**What the exercise asks**: After locating the line containing "Where should I" in the entries below, please write out that line and the rest through the end exactly. Omit pictures.

________________________

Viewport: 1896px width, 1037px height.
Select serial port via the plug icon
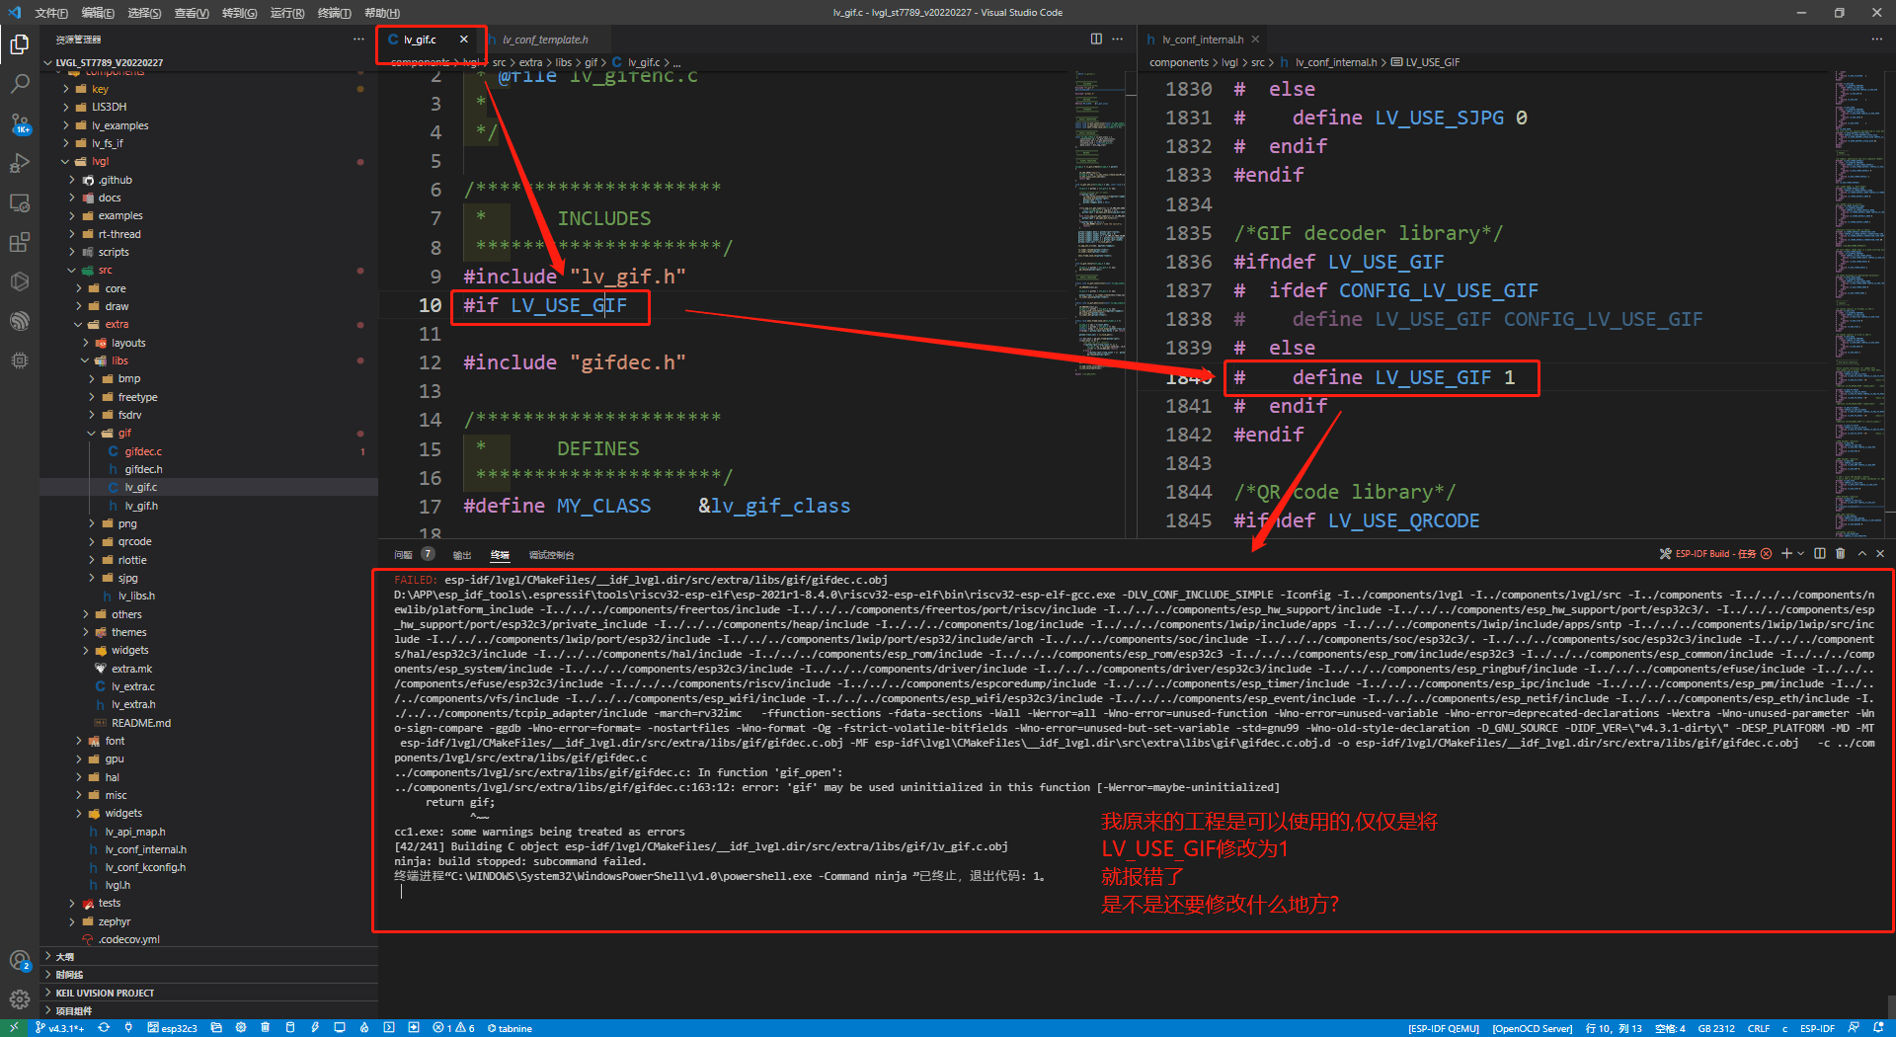click(128, 1027)
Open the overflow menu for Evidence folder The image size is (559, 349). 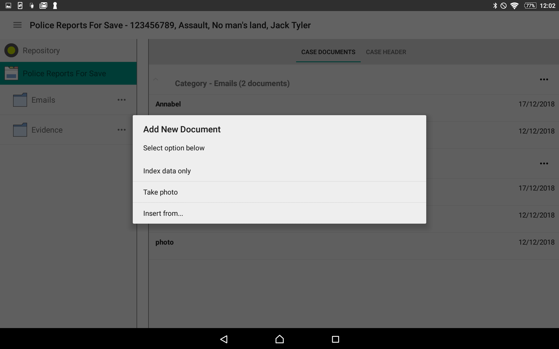tap(122, 130)
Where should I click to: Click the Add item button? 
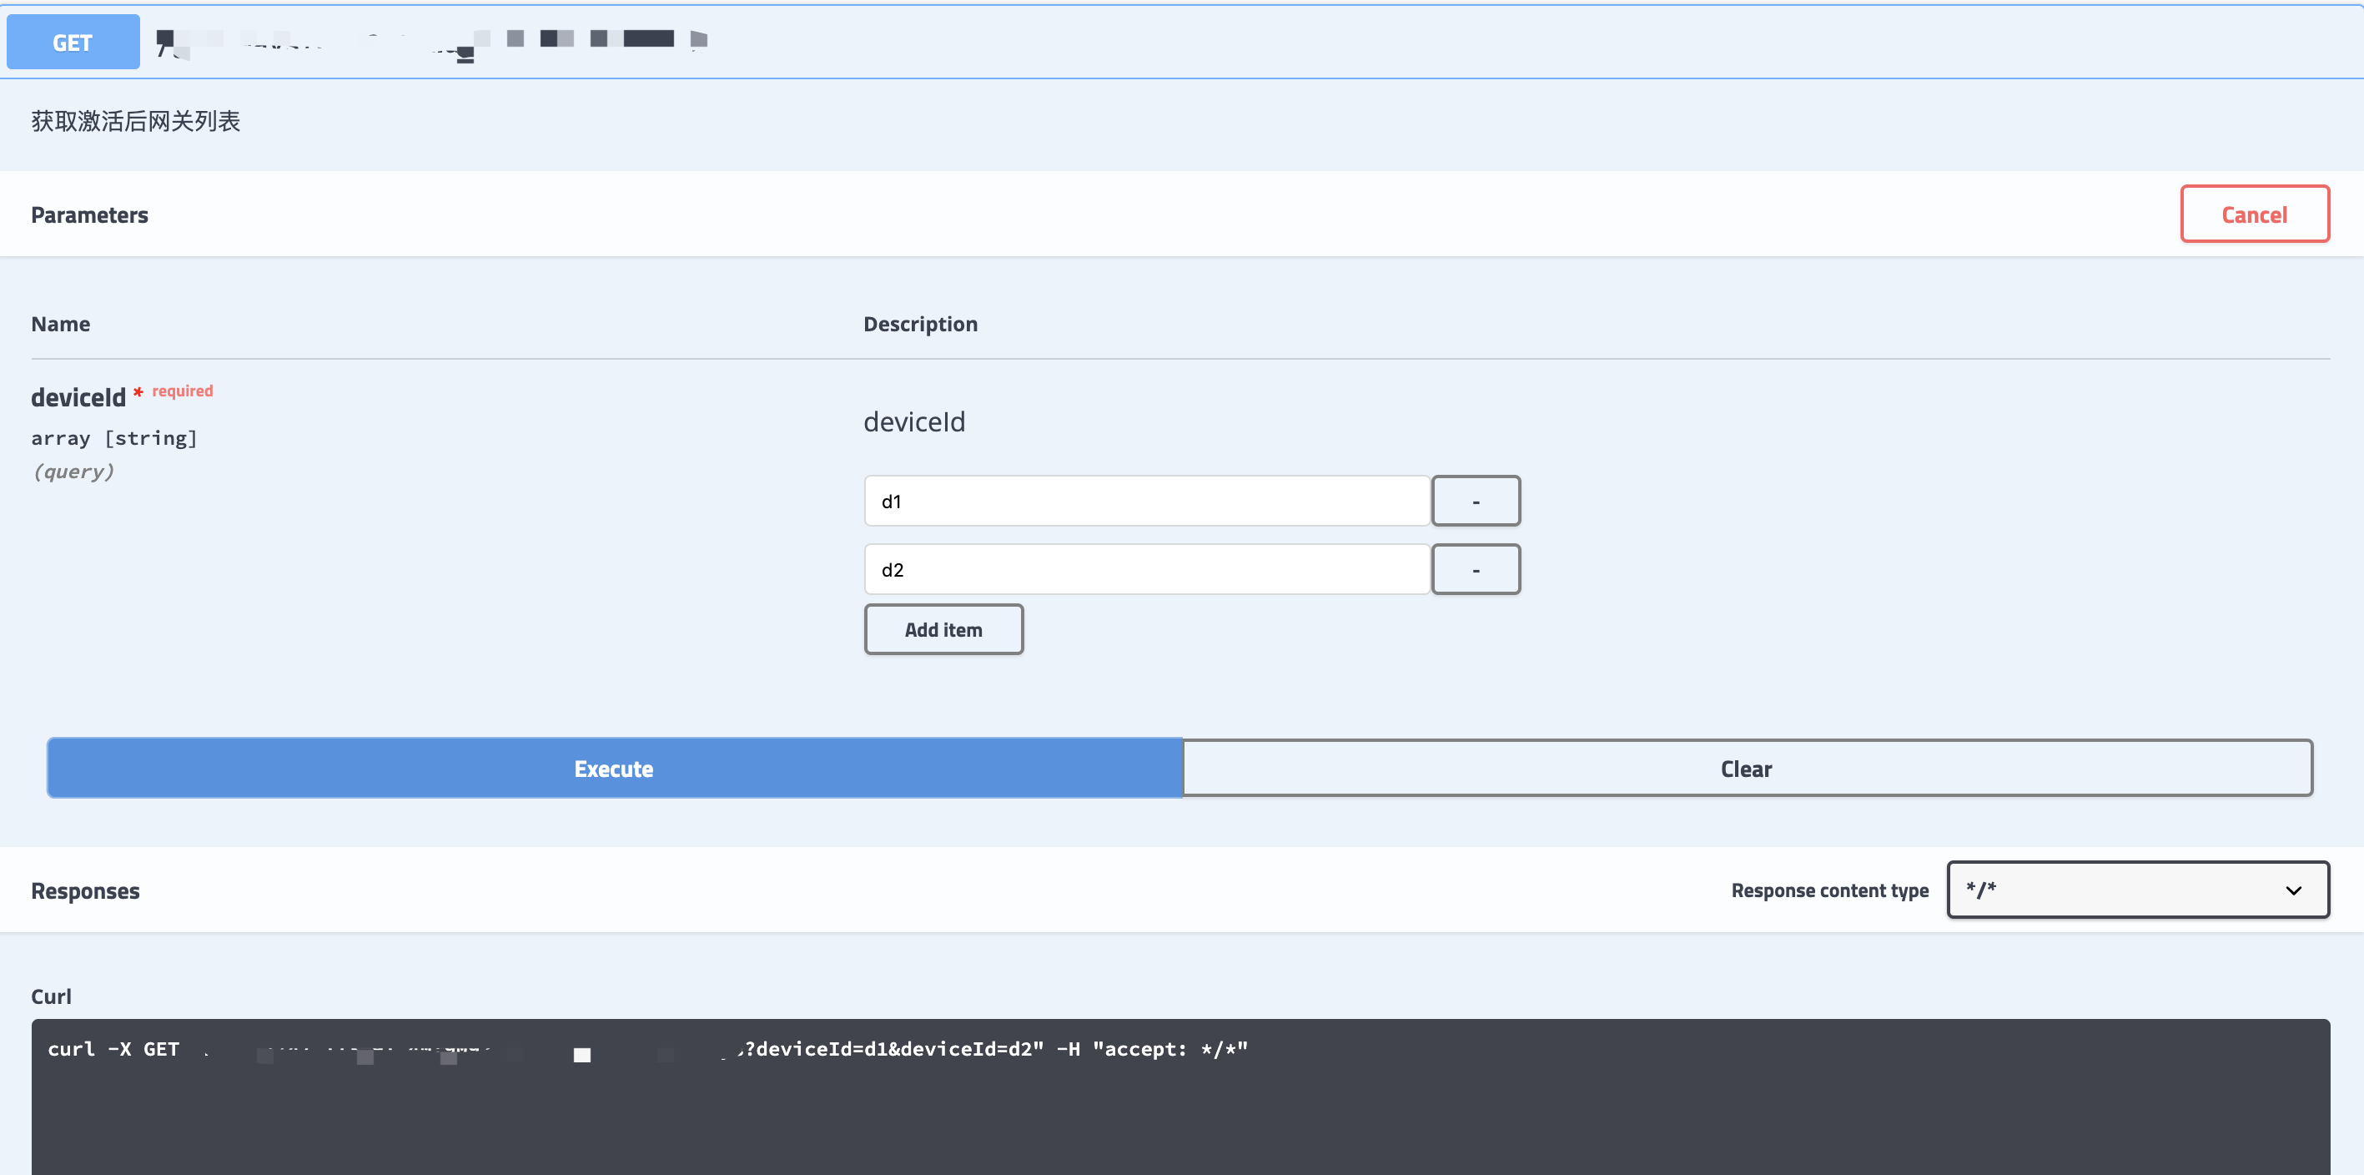point(943,630)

________________________

**Task answer**:
Where should I click to: Click the Add item button? 
point(943,630)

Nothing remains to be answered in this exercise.